What Can Detroit Do? Innovate, Collaborate, Reinvigorate

Fifty-five years ago, as a young boy growing up on the Mississippi Delta, I had never heard of Paris, France, but I knew all about Detroit, MI. My adult cousins, Melvin, Earl, and Mildred lived there.  Detroit was their city of dreams and became, for us, a place of great possibilities.

Detroit did not come about due to magic and luck, but over time innovation, collaboration, and hard work made it one of the top five cities in America. Detroit, this historic, grand city, seeks once again to ignite the imagination of young minds as a place of great possibilities. I firmly believe that entrepreneurs and innovators will play a big role in creating a new Detroit with great possibilities.

How can 21st century entrepreneurs and innovators combine their talents and dreams to once again assemble innovation, collaboration, and hard work to reinvigorate Detroit and its economy?

1. Focus on the Pre-K-12 Education Corridor as Detroit’s Bottom Line

Infuse and ignite their learning process with entrepreneurial mindset lessons—the same lessons that sparked the innovative success that branded Detroit for more than 100 years.  Detroit’s youth are coming of age at the right time to think differently and creatively about providing value to others and for themselves.

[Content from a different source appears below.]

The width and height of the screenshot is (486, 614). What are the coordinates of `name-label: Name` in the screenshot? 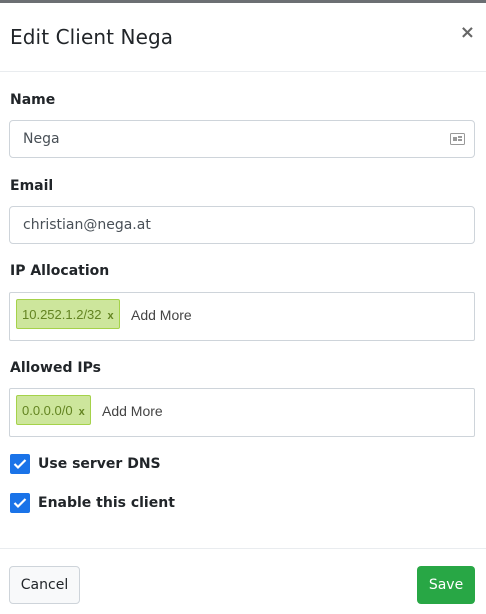 It's located at (33, 100).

2. Redefine and Expand the Concept of Citizen-Ownership

Entrepreneurs become successful in part due to their sense of ownership—their right to originate, participate, and innovate. They tend to have more answers than questions. They recognize and value their unique gifts as necessary and meaningful. We need this group to market this mindset to the ordinary citizens of Detroit so that they can think of themselves as the next innovative Henry Ford. Why not?

3. Reclaim Detroit’s Work Ethic for Future Possibilities

Solutions are usually on the other side of problems.  There are no solutions without people. This is the reality that drives the entrepreneur. People make things happen! Marshal the tools of the entrepreneur media to remind the citizens of Detroit of their historic strength and their present capacity. Challenge the chamber of commerce to market nationally—broadly and boldly—the people, their skills, and their abundant real estate for their future.

4.  Foster Connectivity among the Independent Silos of Excellence (ISEs)

The entrepreneurial mindset of innovation and inclusivity has the capacity to connect the past to the future and to create the new foundation needed for building a new Detroit.  Detroit’s reinvigoration will come about when all the great neighborhoods (ISEs) connect and embrace a new vision—one that is unselfishly crafted and future focused.

5. De-mystify Technology- It’s the 21st Century’s ‘open door’ to Future Possibilities

The chip has changed the world and will continue to do so. The entrepreneur and the innovator are well aware of this fact, but not necessarily the ordinary citizen. At the level of the ordinary citizen is the human potential needed to tap into possibilities heretofore not known. Detroit is about tomorrow and so is technology.

Author: Clifton Taulbert

Clifton Taulbert is founder of the Building Community Institute, which leads professional workplaces in the process of building community as an investment opportunity. Taulbert’s book, “The Last Train North,” was nominated for a Pulitzer Prize. Taulbert is also president and founder of the Freemount Corporation and a partner with the Entrepreneurial Learning Initiative. He will deliver the keynote address at TechTown's FastTrac to the Future entrepreneurial workshops on Wayne State University's campus, May 24, 25, and 26.